Traditional Curried Sausage Recipe

Curied sausage recipe
‘Its got to be Keens’ my mum relayed over the phone.

I recently wanted to relive a childhood recipe my mum use to make for us kids all the time, curried sausages. It was a staple dish at the table and mum would often alternate between sausages or eggs in our house. When I first left home I use to make it often. However the other day I couldn’t remember the recipe, so thanks to my mum she came to the rescue and I finally have it written down and stored in my collection of recipes.
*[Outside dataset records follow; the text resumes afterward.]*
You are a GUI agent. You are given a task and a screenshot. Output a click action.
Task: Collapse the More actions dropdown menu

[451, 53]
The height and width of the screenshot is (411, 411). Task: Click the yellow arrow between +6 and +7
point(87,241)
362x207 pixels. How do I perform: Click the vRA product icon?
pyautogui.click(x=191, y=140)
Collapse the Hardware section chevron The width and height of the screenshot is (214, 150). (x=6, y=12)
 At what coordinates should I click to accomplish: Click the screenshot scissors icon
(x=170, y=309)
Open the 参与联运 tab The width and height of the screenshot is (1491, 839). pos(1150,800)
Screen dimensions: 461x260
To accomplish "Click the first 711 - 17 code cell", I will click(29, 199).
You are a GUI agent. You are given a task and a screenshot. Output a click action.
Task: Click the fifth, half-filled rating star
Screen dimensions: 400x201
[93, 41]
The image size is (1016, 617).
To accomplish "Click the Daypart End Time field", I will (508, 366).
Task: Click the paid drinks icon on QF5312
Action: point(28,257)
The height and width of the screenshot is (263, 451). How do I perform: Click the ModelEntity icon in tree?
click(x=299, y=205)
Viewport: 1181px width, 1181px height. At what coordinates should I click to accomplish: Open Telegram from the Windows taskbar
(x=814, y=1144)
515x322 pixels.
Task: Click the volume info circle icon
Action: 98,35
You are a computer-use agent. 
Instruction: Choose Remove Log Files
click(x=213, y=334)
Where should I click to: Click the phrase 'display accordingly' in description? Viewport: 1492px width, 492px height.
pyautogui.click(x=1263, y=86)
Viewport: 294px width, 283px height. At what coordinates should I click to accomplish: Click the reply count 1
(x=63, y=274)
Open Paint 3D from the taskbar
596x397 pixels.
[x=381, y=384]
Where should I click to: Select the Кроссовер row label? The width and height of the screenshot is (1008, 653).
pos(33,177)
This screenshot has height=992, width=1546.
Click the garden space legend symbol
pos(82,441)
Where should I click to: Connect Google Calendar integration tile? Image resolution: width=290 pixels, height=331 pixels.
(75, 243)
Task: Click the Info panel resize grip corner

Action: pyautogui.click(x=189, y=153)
Just to make a few things clear, I loved curried sausage night, we use to have big fat beef sausages and mum would boil them before making the actual curry. She would cut them into slices so they were easy to eat for us youngsters. I hated curried eggs and talking with Roy while we were cooking up this recipe his family ate curried eggs quite a lot. I came from beef family and Roy came from eating a lot of vegetarian meals. The funny thing both of our mothers agree that Keens curry powder is the only one to use for this recipe. The recipes both handed down from their mothers and now to us, I love how the classics never die. Mind you we added some peas to the original recipe and next time I might even add some kale or silverbeet.

As an Australian I am not really sure that I am 100% proud of this dish. Why you ask? Well I grew up with this being a curry, when I was a kid there was no such thing as Thai Green Curry, Chicken Korma, Dahls or condiments that accompany them. Curry was in the form of Keens Curry Powder in a tin. Some times we would have stewed beef in a curry too. Yes I was uncultured but that is because when you live detached from the rest of the world on a farm you don’t need fancy curries. You just need to know that you have a cow coming each year to fill your freezer.

Tell me is there a recipe that has been handed down to you from several generations? Or have you lived in the dark about a certain type of food before?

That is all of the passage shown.